# What you should do
Rewrite the data below, changing each "Open" to "Show" and leaving every other word as it is. Omit the pictures from your version.

# Data to process
***

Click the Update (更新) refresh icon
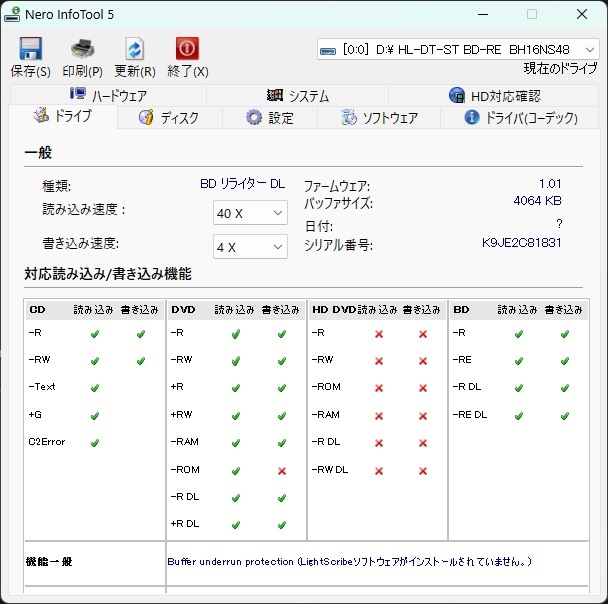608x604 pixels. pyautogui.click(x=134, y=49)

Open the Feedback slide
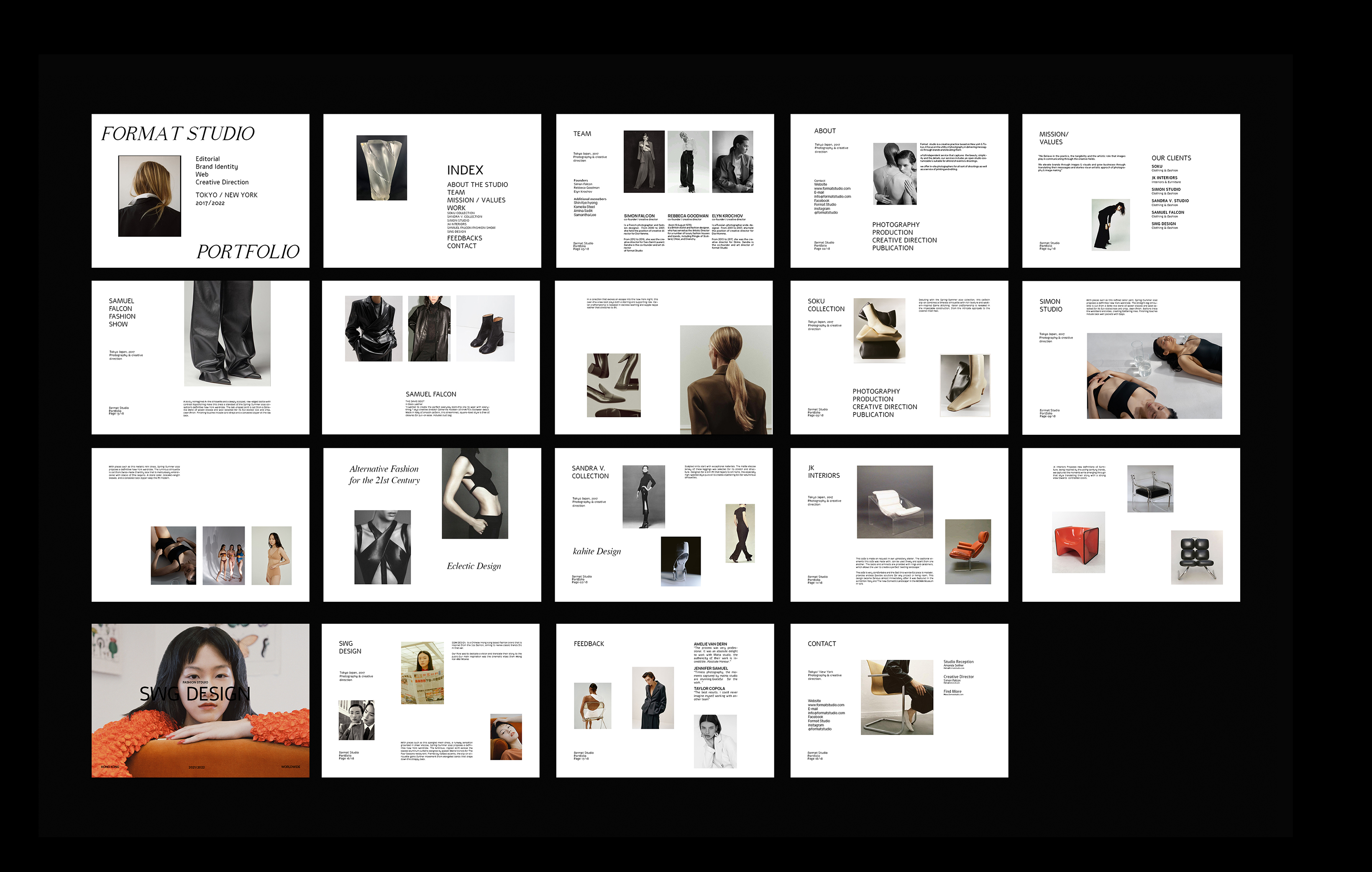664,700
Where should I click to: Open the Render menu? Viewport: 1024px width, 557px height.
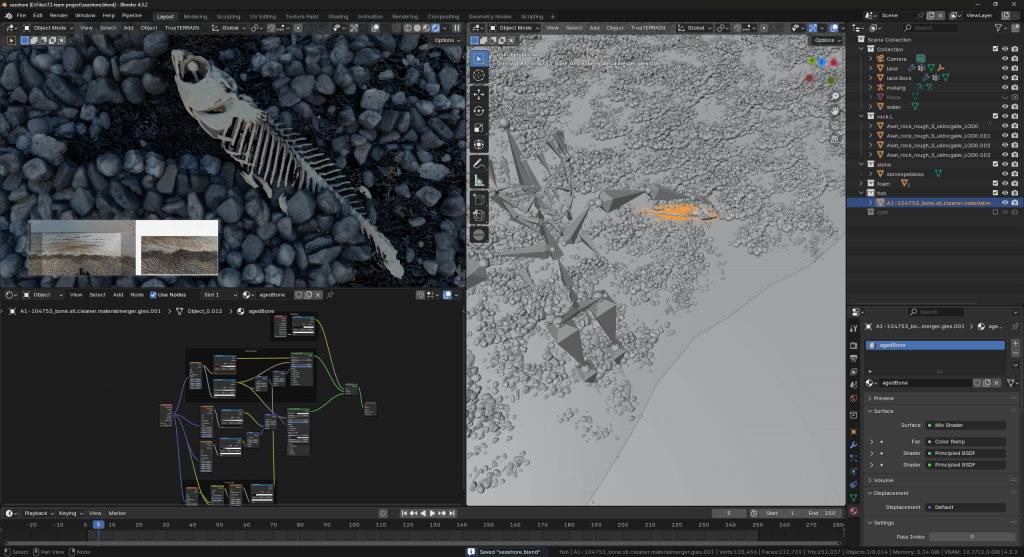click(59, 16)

***

# The reply
Click the Update (更新) refresh icon
608x604 pixels. pyautogui.click(x=134, y=49)

Show the Feedback slide
664,700
Where should I click to: Show the Render menu? Viewport: 1024px width, 557px height.
click(59, 16)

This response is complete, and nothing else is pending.